27

I am learning google's Go programming language. Does anyone know the best practice to extract all URLs from a html web page?

Coming from the Java world, there are libraries to do the job, for example jsoup , htmlparser, etc. But for go lang, I guess no available similar library was made yet?

Jonathan Hall
  • 75,165
  • 16
  • 143
  • 189
Jifeng Zhang
  • 5,037
  • 4
  • 30
  • 43

6 Answers6

26

If you know jQuery, you'll love GoQuery.

Honestly, it's the easiest, most powerful HTML utility I've found in Go, and it's based off of the html package in the go.net repository. (Okay, so it's higher-level than just a parser as it doesn't expose raw HTML tokens and the like, but if you want to actually get anything done with an HTML document, this package will help.)

Matt
  • 22,721
  • 17
  • 71
  • 112
21

Go's standard package for HTML parsing is still a work in progress and is not part of the current release. A third party package you might try though is go-html-transform. It is being actively maintained.

Sonia
  • 27,135
  • 8
  • 52
  • 54
  • 1
    I can't find an example anywhere on how to use this library for scraping and don't find it obvious from the docs. Could anyone point me to an example? – kristaps Mar 03 '14 at 09:32
  • Is it planned to include this package natively in Go? – Kiril Apr 03 '14 at 14:39
  • 1
    The HTML package is now available. Read the documentation here: https://godoc.org/golang.org/x/net/html – R4chi7 May 10 '16 at 15:09
17

While the Go package for HTML parsing is indeed still in progress, it is available in the go.net repository.

Its sources are at code.google.com/p/go.net/html github.com/golang/net and it is being actively developed.

It is mentioned in this recent go-nuts discussion.


Note that with Go 1.4 (Dec 2014), as I mentioned in this answer, the package is now golang.org/x/net (see godoc).

Community
  • 1
  • 1
VonC
  • 1,262,500
  • 529
  • 4,410
  • 5,250
  • 2
    The Go html package has move to the [go.net](https://code.google.com/p/go/source/browse?repo=net#hg%2Fhtml) repo. [Here](http://godoc.org/code.google.com/p/go.net/html) is the documentation. – ctn May 10 '13 at 15:38
  • @ctn thank you for the update. Not sure why your edit was rejected: I have restored it in the answer. – VonC May 11 '13 at 00:13
  • Thanks. They said it would change the original meaning too much and I'd better leave a comment instead. – ctn May 13 '13 at 09:18
6

I've searched around and found that there are is a library called Gokogiri which sounds alike Nogokiri for Ruby.

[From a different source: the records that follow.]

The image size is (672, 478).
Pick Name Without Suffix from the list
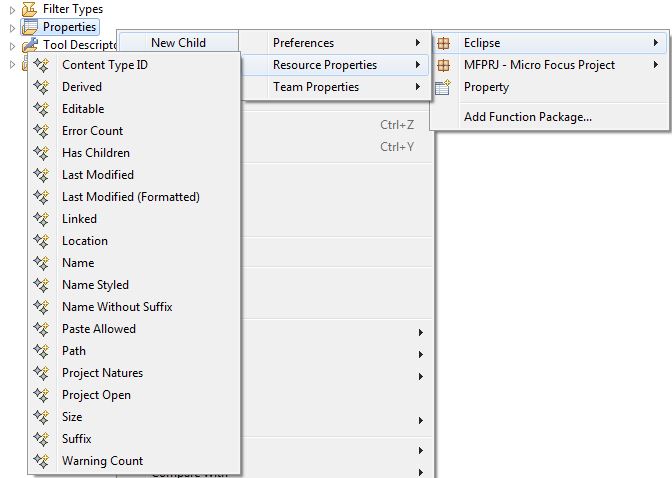pyautogui.click(x=117, y=307)
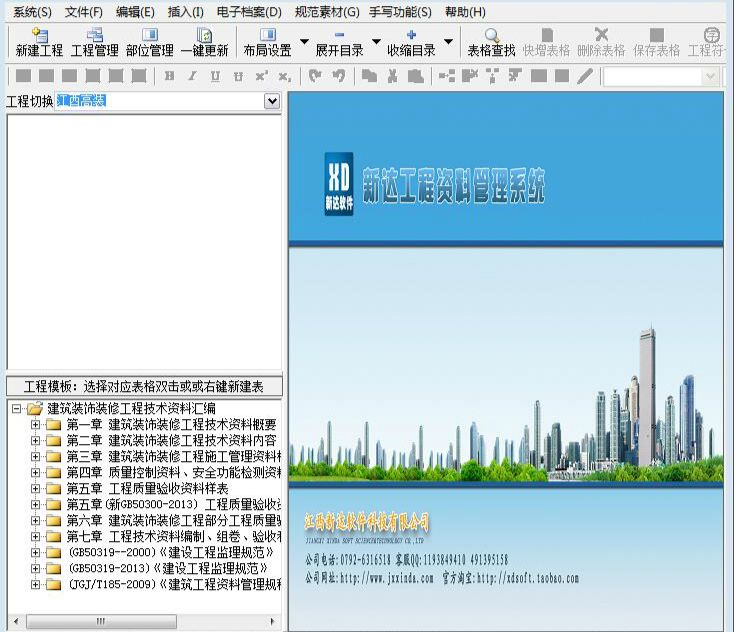734x632 pixels.
Task: Expand the 第一章 建筑装饰装修工程技术资料概要 node
Action: 36,424
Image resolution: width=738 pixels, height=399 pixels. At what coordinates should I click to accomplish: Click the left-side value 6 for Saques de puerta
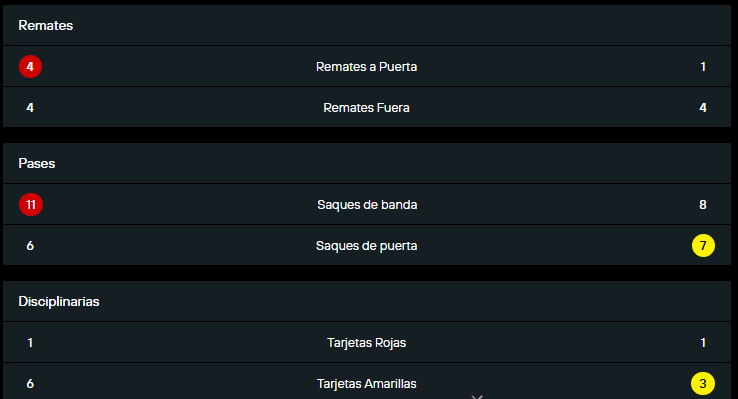coord(30,246)
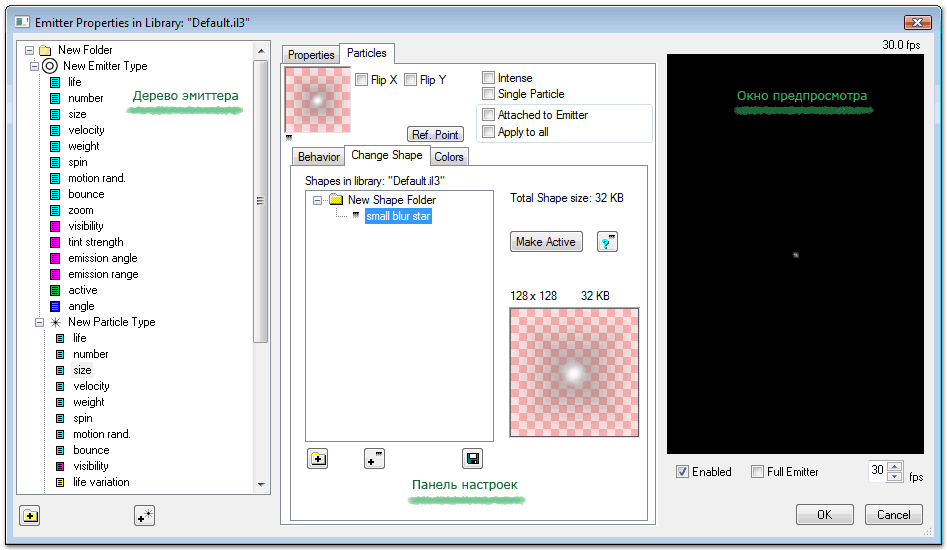The image size is (947, 550).
Task: Click the save shape disk icon
Action: 472,459
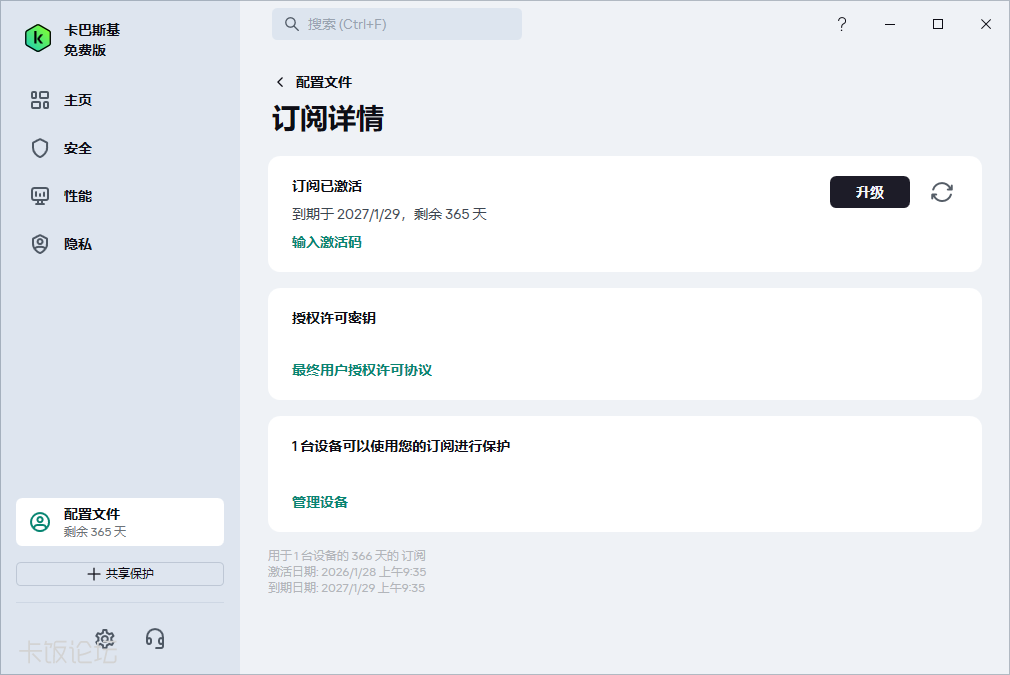
Task: Click the Kaspersky logo icon
Action: (38, 39)
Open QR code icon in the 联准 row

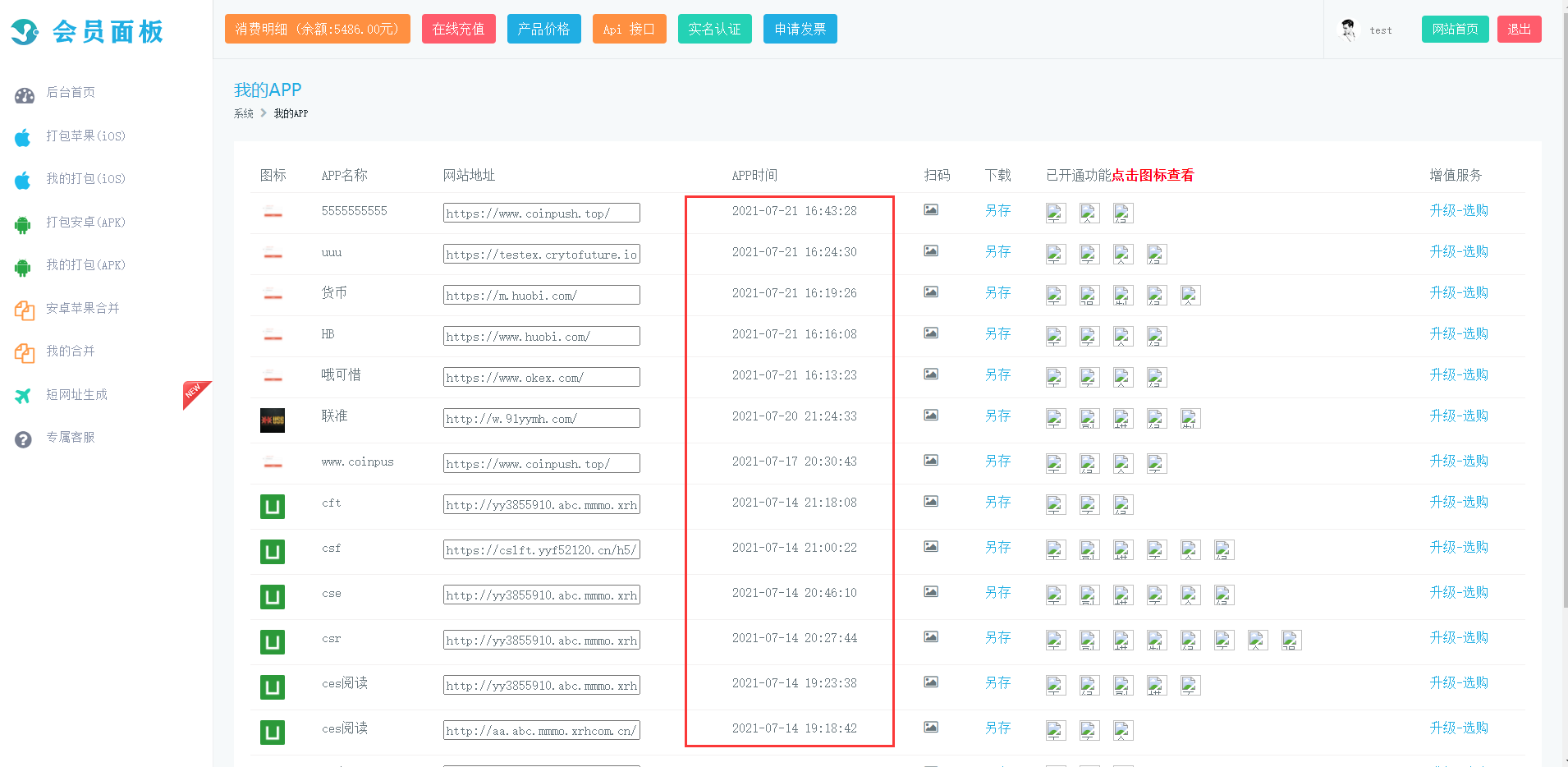click(x=930, y=416)
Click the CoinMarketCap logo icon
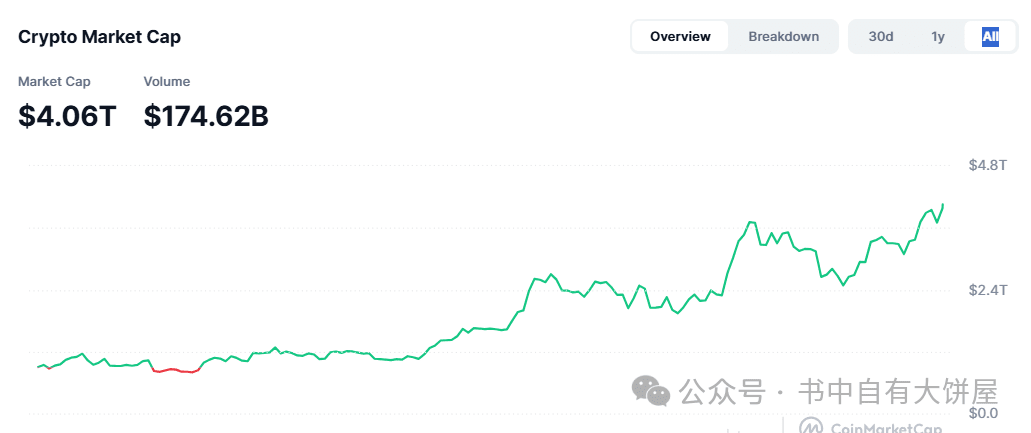The width and height of the screenshot is (1031, 433). click(813, 427)
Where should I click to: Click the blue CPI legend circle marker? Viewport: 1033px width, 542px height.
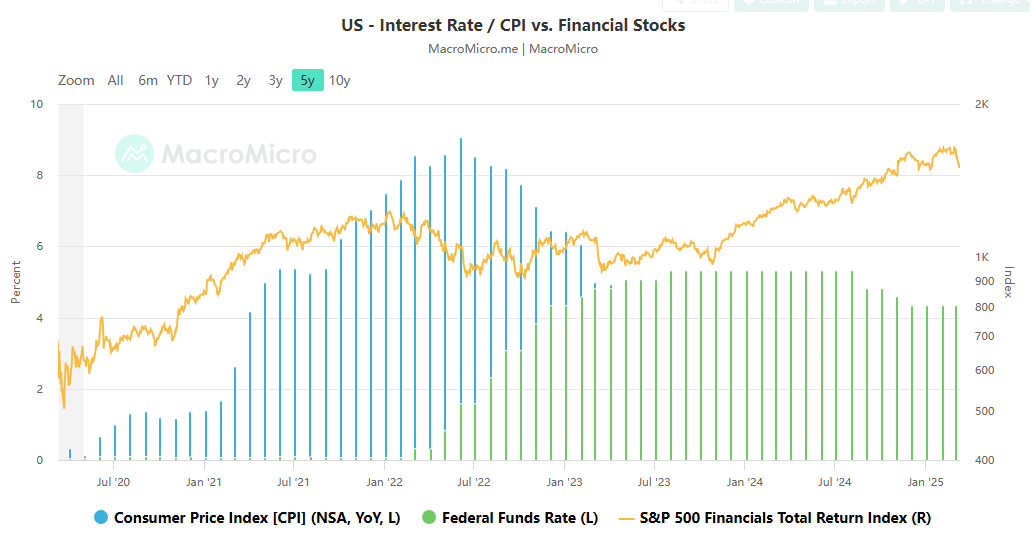tap(101, 518)
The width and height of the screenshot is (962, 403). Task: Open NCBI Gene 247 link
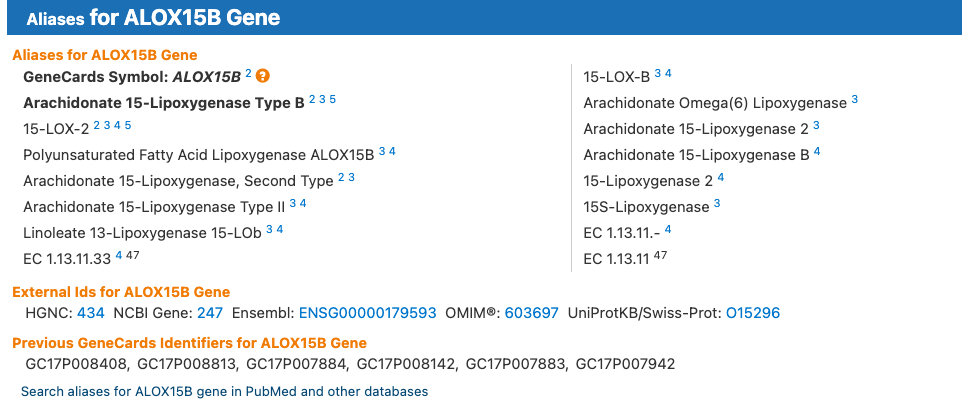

I think the project is active too.

Ye Lin Aung
  • 11,234
  • 8
  • 45
  • 51
0

I just published an open source event-based HTML 5.0 compliant parsing package for Go. You can find it here

Here is the sample code to get all the links from a page (from A elements):

links := make([]string)

parser := NewParser(htmlContent)

parser.Parse(nil, func(e *HtmlElement, isEmpty bool) {
    if e.TagName == "link" {
        link,_ := e.GetAttributeValue("href")
        if(link != "") {
            links = appends(links, link)
        } 
    }
}, nil)

A few things to keep in mind:

  • These are relative links, not full URLs
  • Dynamically generated links will not be collected
  • There are other links not being collected (META tags, images, iframes, etc.). It's pretty easy to modify this code to collect those.
Marcelo Calbucci
  • 5,845
  • 3
  • 18
  • 22
0

also you may use "Colly" (documentations), it usually use for web scrapping

Features

  1. Clean API
  2. Fast (>1k request/sec on a single core)
  3. Manages request delays and maximum concurrency per domain
  4. Automatic cookie and session handling
  5. Sync/async/parallel scraping
  6. Distributed scraping
  7. Caching
  8. Automatic encoding of non-unicode responses
  9. Robots.txt support
  10. Google App Engine support
import (
   "fmt"
   "github.com/gocolly/colly"
)

func main() {
   c := colly.NewCollector()
 
   // Find and visit all links
   c.OnHTML("a", func(e *colly.HTMLElement) {
     e.Request.Visit(e.Attr("href"))
   })
 
   c.OnRequest(func(r *colly.Request) {
    fmt.Println("Visiting", r.URL)
   })

   c.Visit("http://go-colly.org/")
}